The script I was wondering about is this script: https://github.com/MichalDanielDobrzanski/DeepLearningPython35/blob/master/expand_mnist.py

And my question specifically was:

Specifically, the output to look like this:

THE IDX FILE FORMAT the IDX file format is a simple format for vectors and multidimensional matrices of various numerical types. The basic format is

magic number size in dimension 0 size in dimension 1 size in dimension 2 ..... size in dimension N data

The magic number is an integer (MSB first).
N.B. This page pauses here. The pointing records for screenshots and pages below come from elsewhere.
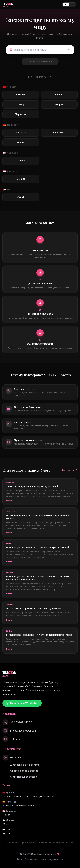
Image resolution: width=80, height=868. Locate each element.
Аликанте (8, 806)
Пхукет (7, 815)
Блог (20, 859)
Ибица (31, 806)
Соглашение (31, 859)
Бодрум (38, 796)
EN (73, 4)
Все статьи (70, 470)
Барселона (20, 806)
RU (66, 4)
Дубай (6, 833)
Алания (17, 796)
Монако (7, 824)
The first 2 bytes are always 0.

The third byte codes the type of the data: 0x08: unsigned byte 0x09: signed byte 0x0B: short (2 bytes) 0x0C: int (4 bytes) 0x0D: float (4 bytes) 0x0E: double (8 bytes)

The 4-th byte codes the number of dimensions of the vector/matrix: 1 for vectors, 2 for matrices....

The sizes in each dimension are 4-byte integers (MSB first, high endian, like in most non-Intel processors).

The data is stored like in a C array, i.e. the index in the last dimension changes the fastest.

and for the training data, and labels to be separate files, i.e. for the output to be exactly the above format, and the data divided into these files:

train-images-idx3-ubyte.gz: training set images train-labels-idx1-ubyte.gz: training set labels t10k-images-idx3-ubyte.gz: test set images t10k-labels-idx1-ubyte.gz: test set labels

And what I was wondering was is this possible to do with one of your already-written scripts or could you tell me how I would do it in python specifically, I'm not really familiar with MNIST/ubyte, so I'd really appreciate the help.

Thank you for your time